5. Kinder nicht verwöhnen 

Eine der häufigsten Empfehlungen lautete, die Kinder keinesfalls zu verwöhnen, damit aus ihnen keine den früheren faulen Adelssprösslingen vergleichbaren Persönlichkeiten würden. Deshalb hatten sowjetische Kinder, anders als heutzutage, wenig Spielzeug und nicht so viele Kleider zur Auswahl und besaßen keine Luxusartikel (natürlich lag das auch daran, dass solche Güter knapp waren). Schon in jungen Jahren lernten die Sowjetbürger, keine Ansprüche zu haben. 

Es herrschte die Überzeugung, dass aus verwöhnten und verweichlichten Kindern antisoziale Erwachsene, wenn nicht sogar Kriminelle, würden. 
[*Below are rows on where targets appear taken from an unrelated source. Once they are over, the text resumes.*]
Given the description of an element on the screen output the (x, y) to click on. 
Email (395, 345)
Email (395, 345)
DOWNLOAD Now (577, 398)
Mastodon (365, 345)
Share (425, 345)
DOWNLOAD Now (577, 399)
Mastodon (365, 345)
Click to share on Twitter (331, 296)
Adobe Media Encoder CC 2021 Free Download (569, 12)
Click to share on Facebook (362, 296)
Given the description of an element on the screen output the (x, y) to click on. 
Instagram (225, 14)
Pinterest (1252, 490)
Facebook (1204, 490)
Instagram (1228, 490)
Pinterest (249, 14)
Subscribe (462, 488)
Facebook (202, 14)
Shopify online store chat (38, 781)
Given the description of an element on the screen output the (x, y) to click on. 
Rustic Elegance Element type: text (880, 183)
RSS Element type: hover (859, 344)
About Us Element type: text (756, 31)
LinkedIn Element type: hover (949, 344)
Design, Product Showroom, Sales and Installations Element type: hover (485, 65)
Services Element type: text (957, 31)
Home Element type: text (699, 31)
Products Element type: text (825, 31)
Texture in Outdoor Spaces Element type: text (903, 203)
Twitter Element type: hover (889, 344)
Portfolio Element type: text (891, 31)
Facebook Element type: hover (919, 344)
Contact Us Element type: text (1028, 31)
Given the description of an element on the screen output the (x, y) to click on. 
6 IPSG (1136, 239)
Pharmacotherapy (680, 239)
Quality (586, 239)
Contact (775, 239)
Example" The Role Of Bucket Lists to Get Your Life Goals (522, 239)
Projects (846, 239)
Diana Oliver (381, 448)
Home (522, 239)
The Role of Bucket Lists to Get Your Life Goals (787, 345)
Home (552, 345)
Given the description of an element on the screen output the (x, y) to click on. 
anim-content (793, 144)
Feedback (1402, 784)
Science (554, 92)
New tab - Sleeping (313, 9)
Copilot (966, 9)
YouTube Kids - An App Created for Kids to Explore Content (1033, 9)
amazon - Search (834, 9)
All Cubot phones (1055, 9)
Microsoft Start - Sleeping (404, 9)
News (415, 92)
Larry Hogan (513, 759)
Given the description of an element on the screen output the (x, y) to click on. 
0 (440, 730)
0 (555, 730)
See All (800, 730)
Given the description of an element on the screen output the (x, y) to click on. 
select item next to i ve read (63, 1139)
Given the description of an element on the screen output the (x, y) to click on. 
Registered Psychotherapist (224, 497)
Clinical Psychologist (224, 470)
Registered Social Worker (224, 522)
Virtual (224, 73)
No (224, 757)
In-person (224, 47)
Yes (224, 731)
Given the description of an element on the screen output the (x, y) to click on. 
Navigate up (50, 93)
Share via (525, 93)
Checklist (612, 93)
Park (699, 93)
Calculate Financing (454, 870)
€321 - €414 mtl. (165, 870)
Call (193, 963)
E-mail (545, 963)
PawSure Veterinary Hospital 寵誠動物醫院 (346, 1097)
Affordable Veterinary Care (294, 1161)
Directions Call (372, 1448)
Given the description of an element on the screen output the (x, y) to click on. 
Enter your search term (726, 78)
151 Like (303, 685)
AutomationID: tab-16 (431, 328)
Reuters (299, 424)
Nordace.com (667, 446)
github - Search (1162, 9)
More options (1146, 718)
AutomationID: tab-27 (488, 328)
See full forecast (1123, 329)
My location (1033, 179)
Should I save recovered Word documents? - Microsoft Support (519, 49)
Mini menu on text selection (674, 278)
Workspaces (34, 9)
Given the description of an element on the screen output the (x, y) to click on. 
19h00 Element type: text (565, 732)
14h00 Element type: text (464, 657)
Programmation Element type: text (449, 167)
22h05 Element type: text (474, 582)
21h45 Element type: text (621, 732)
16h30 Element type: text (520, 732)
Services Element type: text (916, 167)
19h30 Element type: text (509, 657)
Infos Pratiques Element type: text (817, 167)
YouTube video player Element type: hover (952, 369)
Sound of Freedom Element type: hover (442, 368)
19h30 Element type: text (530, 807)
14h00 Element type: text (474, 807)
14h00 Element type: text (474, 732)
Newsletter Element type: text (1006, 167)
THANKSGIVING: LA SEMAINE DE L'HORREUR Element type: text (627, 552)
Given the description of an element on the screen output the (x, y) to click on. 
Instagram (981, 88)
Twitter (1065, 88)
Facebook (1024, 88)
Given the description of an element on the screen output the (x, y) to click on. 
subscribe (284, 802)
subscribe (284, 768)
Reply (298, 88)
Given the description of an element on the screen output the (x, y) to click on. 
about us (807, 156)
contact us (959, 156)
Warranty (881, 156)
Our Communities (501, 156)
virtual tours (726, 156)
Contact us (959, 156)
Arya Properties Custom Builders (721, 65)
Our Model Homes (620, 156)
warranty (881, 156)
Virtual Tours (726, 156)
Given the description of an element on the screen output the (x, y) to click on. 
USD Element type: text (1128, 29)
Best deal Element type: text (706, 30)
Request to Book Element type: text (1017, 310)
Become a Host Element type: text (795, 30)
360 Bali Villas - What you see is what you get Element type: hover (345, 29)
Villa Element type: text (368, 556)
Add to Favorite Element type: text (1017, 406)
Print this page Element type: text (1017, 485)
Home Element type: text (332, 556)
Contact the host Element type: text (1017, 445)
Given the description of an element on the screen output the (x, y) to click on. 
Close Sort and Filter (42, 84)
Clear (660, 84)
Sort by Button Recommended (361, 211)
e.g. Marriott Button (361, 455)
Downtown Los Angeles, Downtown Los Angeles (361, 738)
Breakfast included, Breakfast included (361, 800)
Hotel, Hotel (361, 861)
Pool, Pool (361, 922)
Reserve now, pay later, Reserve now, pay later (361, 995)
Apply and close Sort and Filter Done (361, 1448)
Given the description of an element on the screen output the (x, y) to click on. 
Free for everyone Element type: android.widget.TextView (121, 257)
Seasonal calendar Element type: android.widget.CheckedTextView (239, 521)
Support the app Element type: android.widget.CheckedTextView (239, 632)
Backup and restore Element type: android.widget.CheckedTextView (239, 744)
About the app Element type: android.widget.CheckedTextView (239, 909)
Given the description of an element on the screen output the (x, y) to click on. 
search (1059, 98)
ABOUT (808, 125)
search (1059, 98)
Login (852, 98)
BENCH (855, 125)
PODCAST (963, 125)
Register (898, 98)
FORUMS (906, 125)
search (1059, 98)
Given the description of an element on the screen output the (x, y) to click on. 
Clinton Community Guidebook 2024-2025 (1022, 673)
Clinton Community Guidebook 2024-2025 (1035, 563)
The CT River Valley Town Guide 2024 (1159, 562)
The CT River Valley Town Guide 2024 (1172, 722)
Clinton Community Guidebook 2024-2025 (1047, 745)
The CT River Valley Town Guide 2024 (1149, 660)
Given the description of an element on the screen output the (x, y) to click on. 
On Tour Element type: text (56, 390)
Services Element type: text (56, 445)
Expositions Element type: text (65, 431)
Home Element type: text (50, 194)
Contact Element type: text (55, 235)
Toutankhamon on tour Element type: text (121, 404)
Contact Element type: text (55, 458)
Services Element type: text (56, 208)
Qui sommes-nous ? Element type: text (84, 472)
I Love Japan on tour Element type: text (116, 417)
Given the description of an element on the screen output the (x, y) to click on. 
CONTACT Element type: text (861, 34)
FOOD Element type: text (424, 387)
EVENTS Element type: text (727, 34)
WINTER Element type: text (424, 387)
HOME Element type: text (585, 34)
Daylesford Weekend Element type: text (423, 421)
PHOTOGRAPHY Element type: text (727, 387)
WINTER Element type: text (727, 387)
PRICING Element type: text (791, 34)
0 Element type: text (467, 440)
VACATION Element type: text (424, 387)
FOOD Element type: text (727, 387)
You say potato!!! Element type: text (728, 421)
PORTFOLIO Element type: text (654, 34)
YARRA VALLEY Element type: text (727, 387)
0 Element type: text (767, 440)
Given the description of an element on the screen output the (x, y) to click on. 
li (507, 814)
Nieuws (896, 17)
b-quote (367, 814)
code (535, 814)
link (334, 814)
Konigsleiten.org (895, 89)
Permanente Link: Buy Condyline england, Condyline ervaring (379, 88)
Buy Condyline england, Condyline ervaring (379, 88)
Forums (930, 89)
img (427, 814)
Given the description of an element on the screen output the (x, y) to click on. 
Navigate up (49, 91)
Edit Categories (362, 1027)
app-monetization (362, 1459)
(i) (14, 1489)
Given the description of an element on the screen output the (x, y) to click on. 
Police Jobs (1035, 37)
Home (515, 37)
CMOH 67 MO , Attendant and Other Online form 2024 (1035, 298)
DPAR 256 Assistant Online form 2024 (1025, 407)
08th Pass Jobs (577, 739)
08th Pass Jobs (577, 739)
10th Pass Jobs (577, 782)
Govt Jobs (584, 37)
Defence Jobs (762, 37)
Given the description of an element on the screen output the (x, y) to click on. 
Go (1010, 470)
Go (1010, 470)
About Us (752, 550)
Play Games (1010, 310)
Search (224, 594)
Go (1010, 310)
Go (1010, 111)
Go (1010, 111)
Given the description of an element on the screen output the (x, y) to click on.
6. Die Liebe zur Natur wecken 

Sowjetische Kinder, so viel steht fest, verbrachten viel Zeit an der frischen Luft. Auch viele Freizeitgruppen boten ihre Aktivitäten im Freien an. Es war modern, sich mit Botanik und Zoologie zu befassen. Es gab spezielle Vereinigungen junger Naturfreunde, die die Umwelt in ihrer Region erkundeten. Die Kinder gingen im Wald wandern, lernten, Berge zu besteigen und Kajak zu fahren. 

Auch die Eltern zog es nach draußen. Sie nahmen ihre Kinder mit zum Angeln oder Pilze sammeln und erklärten ihnen, welche genießbar waren, was zu wissen schließlich nicht unbedeutend ist. 

7. Moralische Werte vermitteln

Ethik war ein wichtiger Bestandteil in der Erziehung sowjetischer Kinder. Wladimir Majakowskis Werk „Was ist gut und was ist schlecht?“ wurde zu einem der populärsten Gedichte. In Abwesenheit von Religion wurden Verhaltensregeln nicht auf biblischer Grundlage vermittelt, sondern auf der Basis der Moralvorstellungen des sowjetischen Volkes und der Erfinder des Kommunismus. Diese Regeln unterschieden sich im Großen und Ganzen nicht allzu sehr von den zehn Geboten. 

Die sowjetische Moral beruhte darauf, nicht nur an sich selbst zu denken, sondern an die Gemeinschaft und nicht nach persönlichem Wohlstand und Reichtum zu streben. Zudem erzog sie zu Ehrlichkeit, Ordnungsliebe und Achtung vor den Älteren, denen man selbstverständlich den Platz im Bus überließ, über die Straße half oder ihre schweren Taschen trug. 

Familie war das höchste Gut, das lernten die Kinder in der UdSSR früh. Zudem galt die Familie als ein wichtiger Baustein der sowjetischen Gesellschaft. 

Daher sollten die Mädchen nach Mutterschaft und Hausfrauentum streben. Zugleich wurden sie jedoch nie darauf reduziert, sondern ebenfalls dazu ermutigt, einen Beruf zu erlernen. Die Jungs sollten körperlich fordernde Tätigkeiten übernehmen, „Männerarbeit“, und unbedingt in der Armee gedient haben. „Wir haben diejenigen, die nicht in der Armee waren, nicht ernstgenommen“, erzählt der heute 75-jährige Iwan und fügt hinzu: „Auch die Mädchen wollten mit so jemandem nicht ausgehen.“ 

Und natürlich war der wichtigste Wert, der den sowjetischen Kindern (wie auch den Erwachsenen) vermittelt wurde, Loyalität und Liebe zum Vaterland. Dazu war es notwendig, die Geschichte, Kultur, Geographie und die große Rolle der UdSSR bei der Befreiung der Proletarier aller Welt von der Unterdrückung durch den Kapitalismus zu kennen.